**Work to be completed**
Reproduce only the lines below from the line containing "[LinkedIn] (110, 557)" to the line containing "About MMR (244, 2003)", exactly as written, with both end lines kept. Omit the pictures.

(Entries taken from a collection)
_____
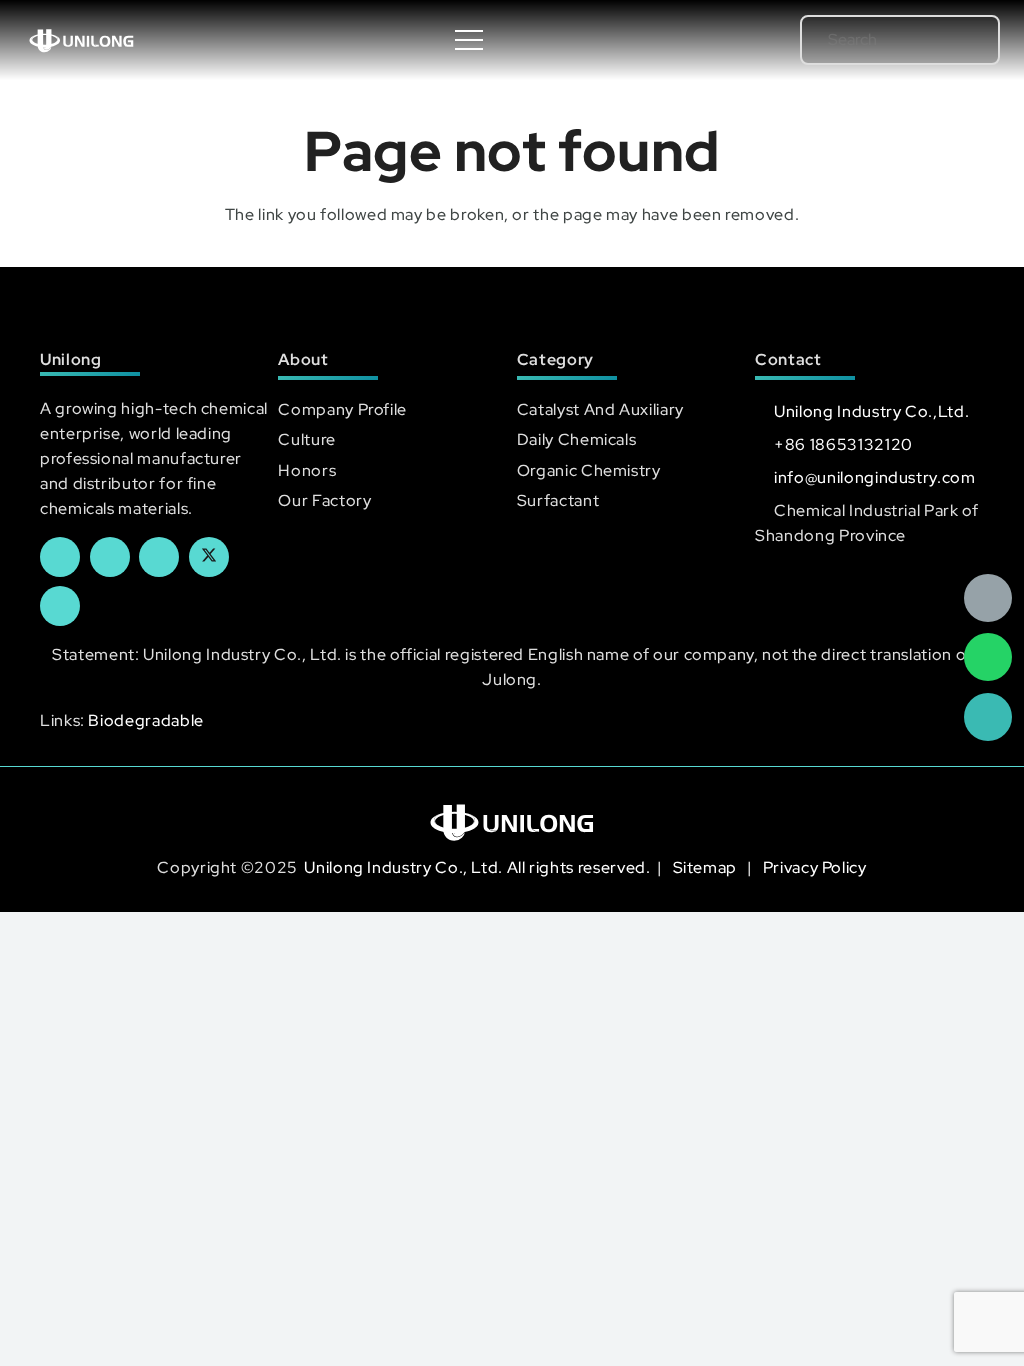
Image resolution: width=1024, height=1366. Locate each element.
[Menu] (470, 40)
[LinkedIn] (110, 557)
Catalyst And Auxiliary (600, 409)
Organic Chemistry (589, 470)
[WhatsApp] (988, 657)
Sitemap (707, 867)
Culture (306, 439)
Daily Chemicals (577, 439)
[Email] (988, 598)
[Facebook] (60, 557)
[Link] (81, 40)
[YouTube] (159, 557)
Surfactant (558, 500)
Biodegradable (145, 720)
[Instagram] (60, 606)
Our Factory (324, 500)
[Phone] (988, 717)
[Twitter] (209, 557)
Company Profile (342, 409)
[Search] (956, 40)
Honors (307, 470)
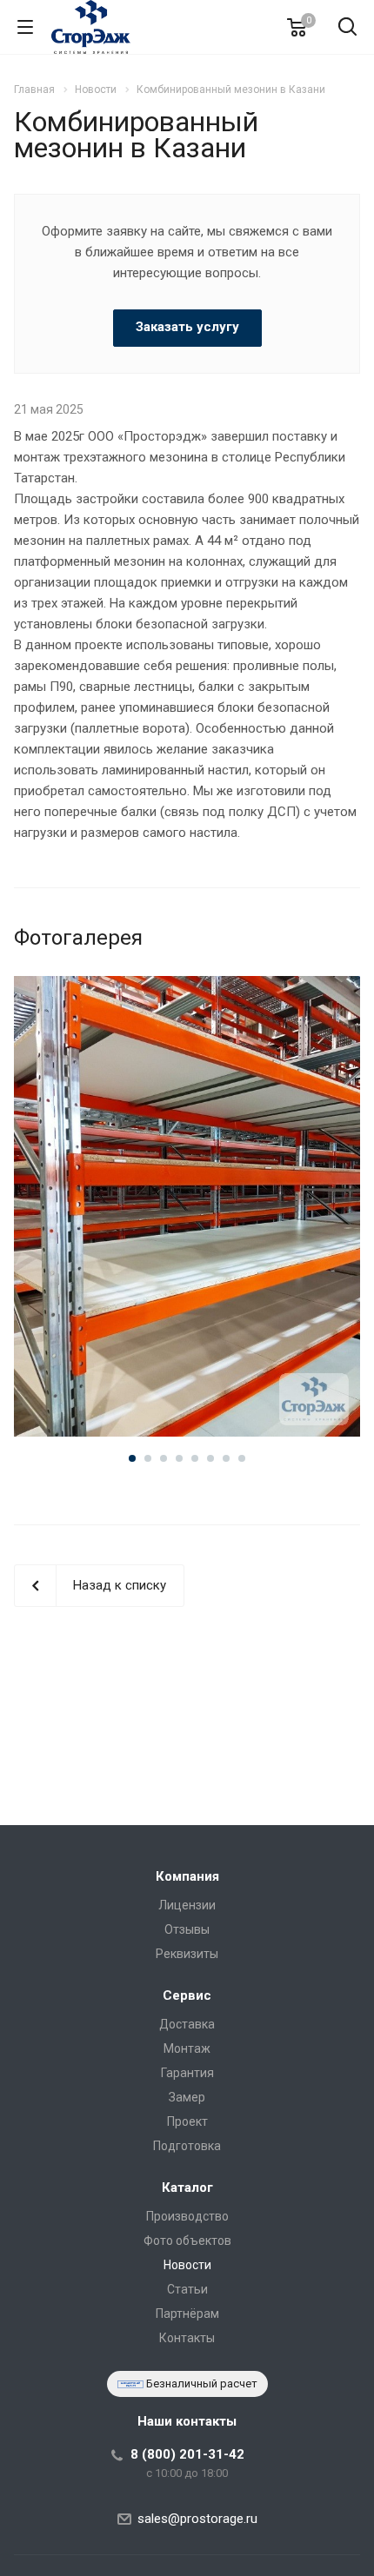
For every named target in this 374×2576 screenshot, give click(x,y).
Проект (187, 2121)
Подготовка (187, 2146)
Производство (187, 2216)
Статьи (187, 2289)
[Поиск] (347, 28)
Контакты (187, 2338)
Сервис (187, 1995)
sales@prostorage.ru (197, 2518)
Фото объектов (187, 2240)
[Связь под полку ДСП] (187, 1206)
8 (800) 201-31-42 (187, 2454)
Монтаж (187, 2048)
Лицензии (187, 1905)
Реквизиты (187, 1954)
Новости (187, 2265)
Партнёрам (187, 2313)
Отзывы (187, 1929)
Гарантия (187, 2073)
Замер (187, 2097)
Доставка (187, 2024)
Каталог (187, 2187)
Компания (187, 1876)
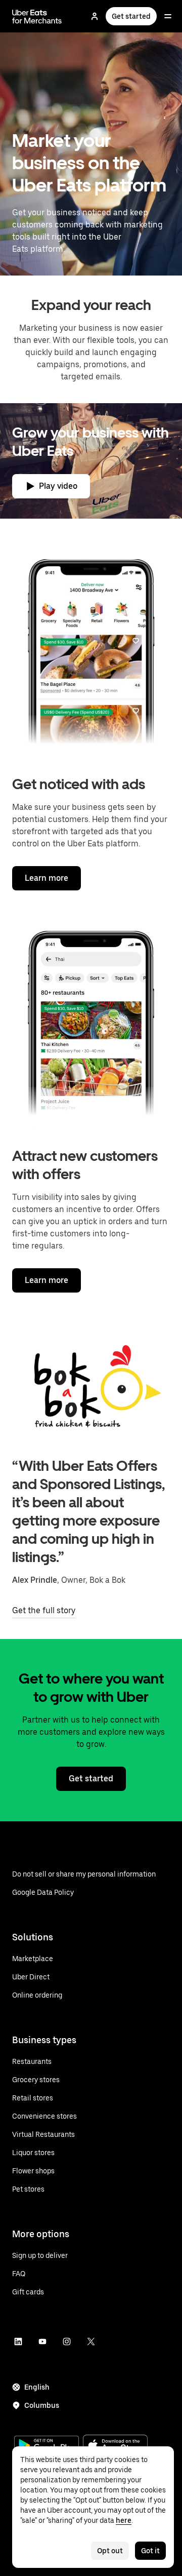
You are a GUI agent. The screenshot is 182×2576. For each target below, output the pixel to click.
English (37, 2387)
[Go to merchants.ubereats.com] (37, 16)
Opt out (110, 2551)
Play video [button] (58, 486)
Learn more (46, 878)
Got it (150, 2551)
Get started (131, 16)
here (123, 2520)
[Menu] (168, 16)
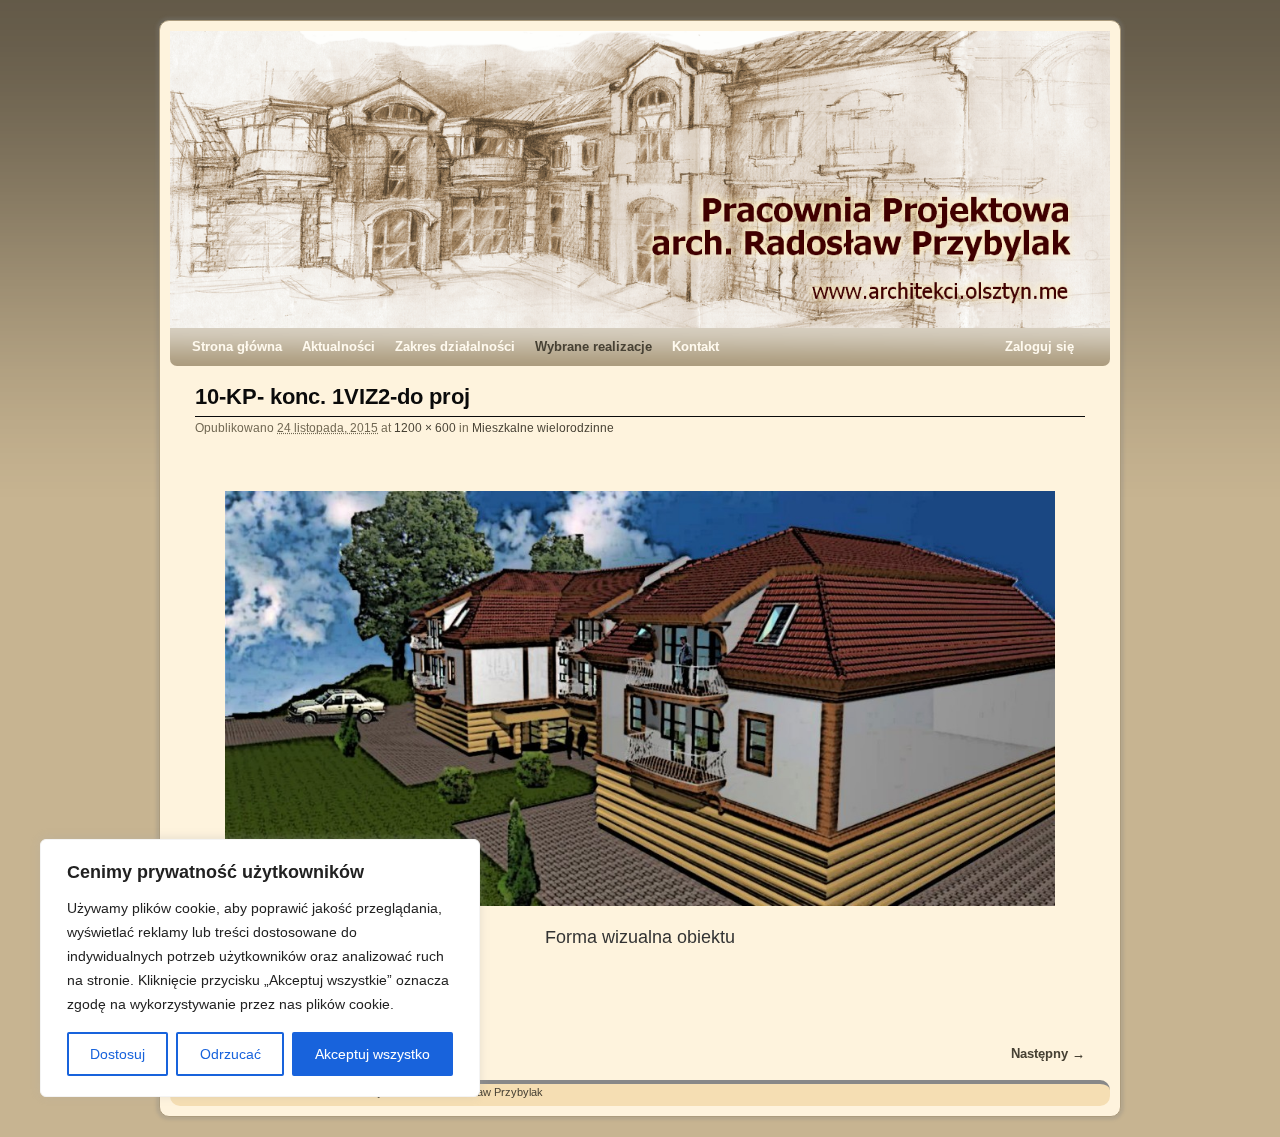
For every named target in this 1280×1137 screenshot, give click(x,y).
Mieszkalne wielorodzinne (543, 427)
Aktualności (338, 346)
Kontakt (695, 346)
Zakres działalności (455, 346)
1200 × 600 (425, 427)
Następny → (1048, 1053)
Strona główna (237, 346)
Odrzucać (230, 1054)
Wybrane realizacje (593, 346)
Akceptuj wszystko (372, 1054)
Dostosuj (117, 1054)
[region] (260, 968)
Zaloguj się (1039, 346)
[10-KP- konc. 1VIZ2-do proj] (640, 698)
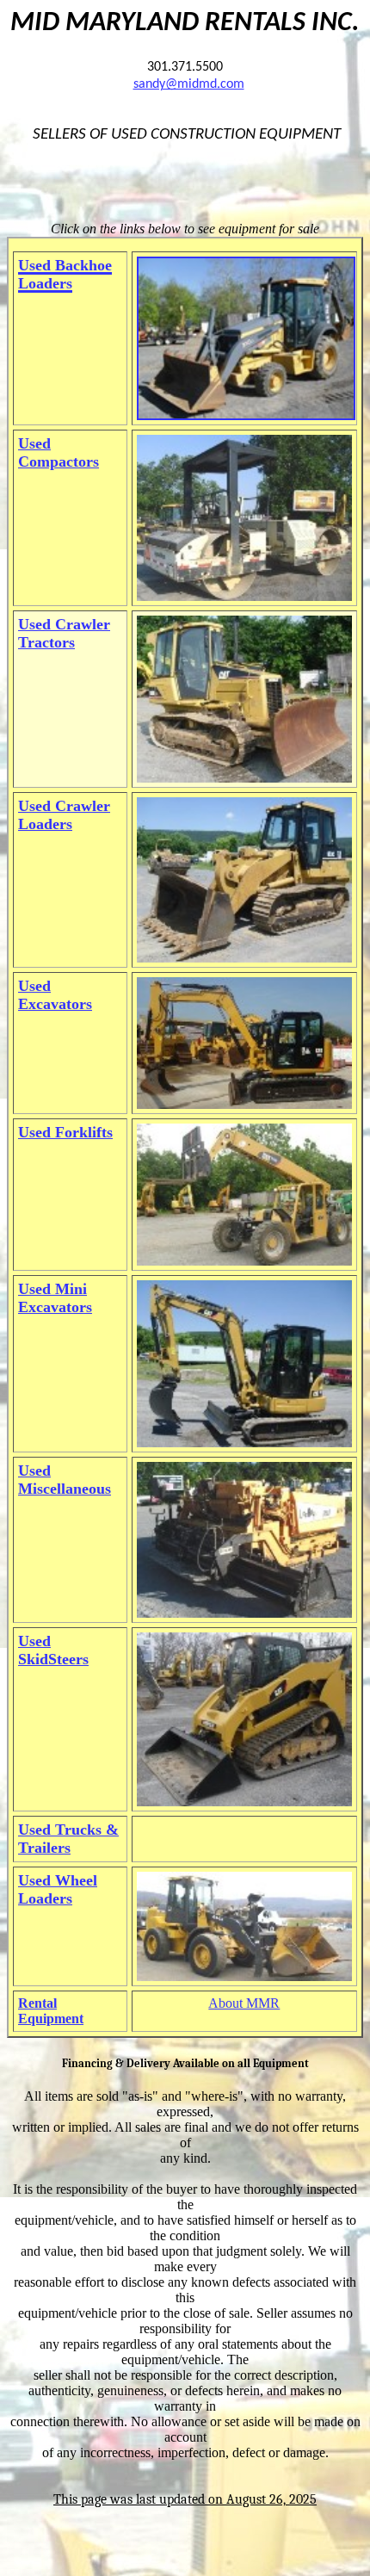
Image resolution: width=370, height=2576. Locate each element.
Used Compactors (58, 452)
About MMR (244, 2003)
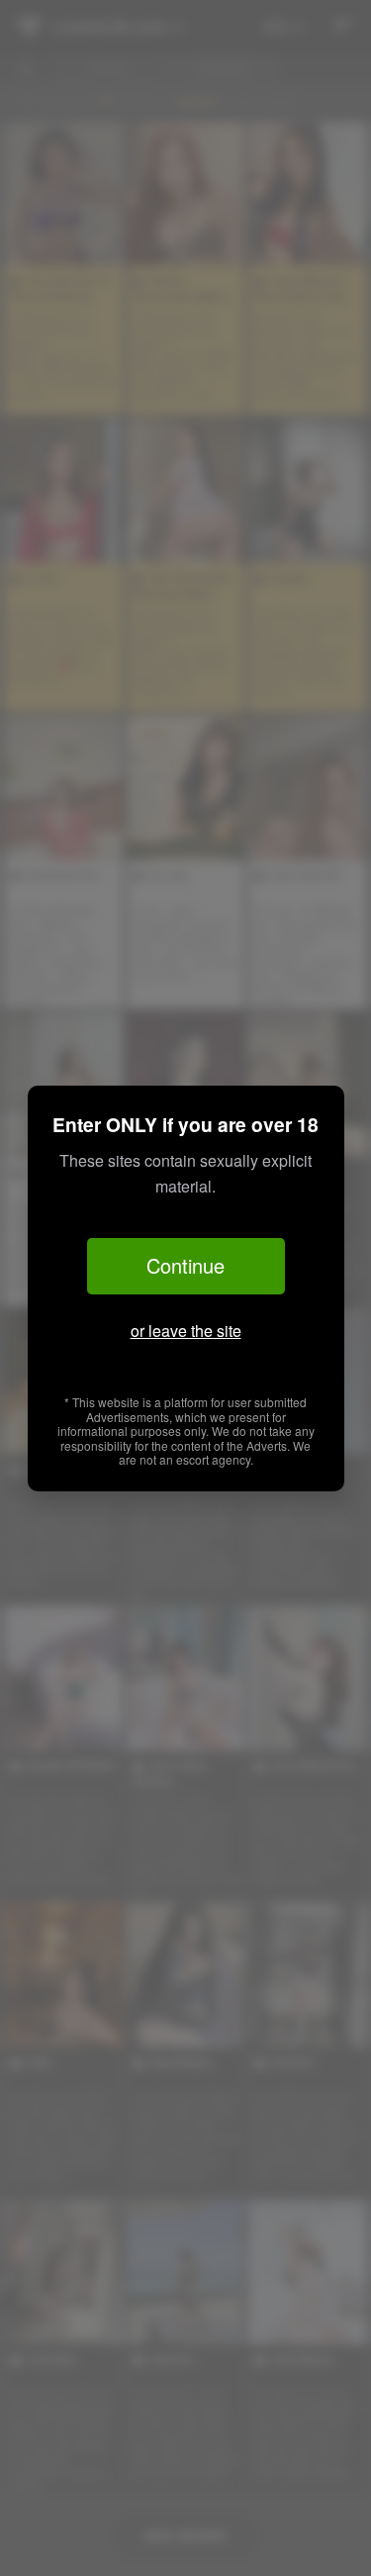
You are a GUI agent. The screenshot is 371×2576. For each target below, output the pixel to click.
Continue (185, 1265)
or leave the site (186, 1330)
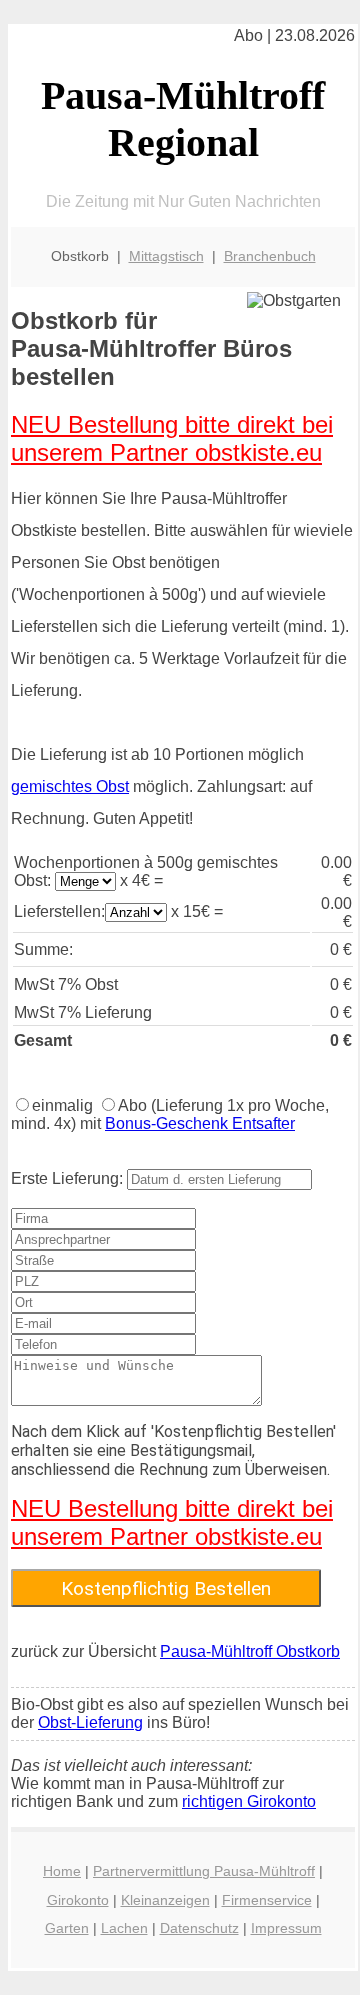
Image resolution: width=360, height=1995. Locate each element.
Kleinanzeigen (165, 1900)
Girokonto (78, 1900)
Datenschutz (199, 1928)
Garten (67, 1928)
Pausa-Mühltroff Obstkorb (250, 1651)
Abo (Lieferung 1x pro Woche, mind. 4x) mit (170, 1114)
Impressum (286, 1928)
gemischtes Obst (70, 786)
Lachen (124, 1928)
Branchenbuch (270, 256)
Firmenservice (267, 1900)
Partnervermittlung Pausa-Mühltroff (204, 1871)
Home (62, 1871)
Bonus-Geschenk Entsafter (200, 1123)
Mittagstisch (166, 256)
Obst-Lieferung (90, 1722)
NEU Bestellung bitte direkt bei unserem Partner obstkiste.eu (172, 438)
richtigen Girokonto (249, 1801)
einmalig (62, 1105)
_____
**Completed task**
[LinkedIn] (110, 557)
Catalyst And Auxiliary (600, 409)
Organic Chemistry (589, 470)
[WhatsApp] (988, 657)
Sitemap (707, 867)
Culture (306, 439)
Daily Chemicals (577, 439)
[Email] (988, 598)
[Facebook] (60, 557)
[Link] (81, 40)
[YouTube] (159, 557)
Surfactant (558, 500)
Biodegradable (145, 720)
[Instagram] (60, 606)
Our Factory (324, 500)
[Phone] (988, 717)
[Twitter] (209, 557)
Company Profile (342, 409)
[Search] (956, 40)
Honors (307, 470)
For every named target in this 374×2576 screenshot, give click(x,y).
Проект (187, 2121)
Подготовка (187, 2146)
Производство (187, 2216)
Статьи (187, 2289)
[Поиск] (347, 28)
Контакты (187, 2338)
Сервис (187, 1995)
sales@prostorage.ru (197, 2518)
Фото объектов (187, 2240)
[Связь под полку ДСП] (187, 1206)
8 (800) 201-31-42 (187, 2454)
Монтаж (187, 2048)
Лицензии (187, 1905)
Реквизиты (187, 1954)
Новости (187, 2265)
Партнёрам (187, 2313)
Отзывы (187, 1929)
Гарантия (187, 2073)
Замер (187, 2097)
Доставка (187, 2024)
Каталог (187, 2187)
Компания (187, 1876)
You are a GUI agent. The screenshot is 182×2576. For each target below, output the pixel to click.
English (37, 2387)
[Go to merchants.ubereats.com] (37, 16)
Opt out (110, 2551)
Play video [button] (58, 486)
Learn more (46, 878)
Got it (150, 2551)
Get started (131, 16)
here (123, 2520)
[Menu] (168, 16)
For every named target in this 1280×1137 screenshot, give click(x,y).
Mieszkalne wielorodzinne (543, 427)
Aktualności (338, 346)
Kontakt (695, 346)
Zakres działalności (455, 346)
1200 × 600 (425, 427)
Następny → (1048, 1053)
Strona główna (237, 346)
Odrzucać (230, 1054)
Wybrane realizacje (593, 346)
Akceptuj wszystko (372, 1054)
Dostosuj (117, 1054)
[region] (260, 968)
Zaloguj się (1039, 346)
[10-KP- konc. 1VIZ2-do proj] (640, 698)
Image resolution: width=370, height=2576. Locate each element.
Used Compactors (58, 452)
About MMR (244, 2003)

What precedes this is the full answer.